Exporting website from TBX

Two questions:

  1. Is there a way to set only one parent folder for export to HTML? I want to have a note called “Website” inside a TBX file that has many notes, but only export that folder and its children and nothing else.

  2. Is there a way to extend an HTML template? I currently have three templates: base, page and index. I want to set base to hold the basic structure of the HTML but then have page and index extend it. I looked at the export codes that @mwra documented and tried using include(), but didn’t quite get it setup.

#1 Yes. Look at $HTMLDontExport, which exports (or not) the current note (Default=false, so things export) and $HTMLExportChildren which controls if the current note’s children, and thus descendants, are exporting (Default=true, so things export). By default settings, a TBX exports everythnig. But let’s say you’ve 5 root containers and only one is to export content to HTML. Set the other four to:

$HTMLDontExport=true; $HTMLExportChildren=false;

and now those 4 and their descendants won’t export as part of file-level export.

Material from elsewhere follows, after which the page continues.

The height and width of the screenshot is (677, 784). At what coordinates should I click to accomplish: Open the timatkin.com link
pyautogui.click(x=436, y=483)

#2 Yes, but conceptual examples get complex. Better to post an example of a template and the template you want to use within it. Even better in a simple TBX (which you can upload here) as that also reveals which note (is expected to use) which template). As you’ve seen, Tinderbox’s export is very flexible if arcane at the extremes (depths I have plumbed!.

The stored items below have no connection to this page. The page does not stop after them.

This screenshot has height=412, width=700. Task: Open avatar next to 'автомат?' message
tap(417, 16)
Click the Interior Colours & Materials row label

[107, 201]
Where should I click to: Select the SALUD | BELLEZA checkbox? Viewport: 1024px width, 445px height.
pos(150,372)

Thanks @mwra! #1 was fixed for me. Regarding #2: I’m actually a programmer by trade --and generally thrive in complexity. Could you just direct me to the appropriate method(s) that handle that sort of thing? Thanks!

Good. Apologies if you’ve already looked at these, but a few links in my refs and demos:

  • A set of primers on the general forms of HTML export: all vs. some, envelope+sheets recursion, other forms of include. Here.
  • In aTbRef:
  • The aTbRef TBX, used to make the above website. Some, features to look at, most of which are non-exporting root containers:
    • Templates. There are many, but colour coded. Green are the key ones. Dark blue are helper subsidiary templates. Orange are for feeds (RSS etc.) and purple for making the Zip of the TBX and images. `5-basic_all’ does >90% of the pages (the ‘5’ just denotes when I upgraded to using HTML 5). ‘5-sitemap’ is a wrapper that uses a single template ‘5-sitemap-item’ to outline the whole site’s outline. And so on…
    • Boilerplate. This is from whence most of the include code seen in the main template comes.

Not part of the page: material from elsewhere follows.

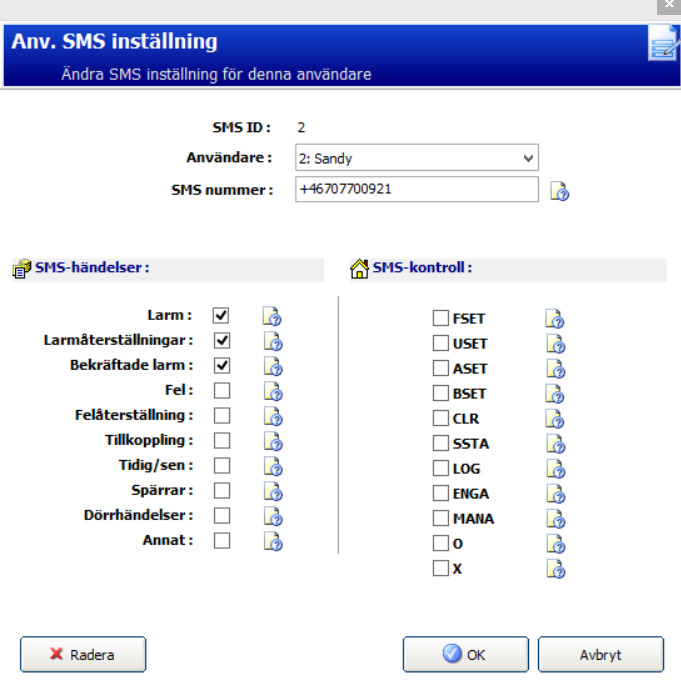Open help icon for SSTA command
Image resolution: width=681 pixels, height=687 pixels.
point(555,443)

Personally, I don’t embed images and not just for TBX size. I like to have more control over image type/compression. aTbRef is set up to hold 0 or 1 images per note (info in attributes), that worked 10 years back and I stuck with it out of laziness but there are more options now if starting afresh. As you’ll see from the templates, the old method does compile the page differently depending on the portrait/landscape orientation. Part of this was done to assist with making a dynamic format so that you may read the website on a phone.

Anyway, there are some pointers. The deeper stuff is best explored with more of a framework, i.e. a task to undertake. As you begin to nest and include (transclude!) more you’ll need to take extra care over nuance between ‘this’, ‘current’ and ‘that’.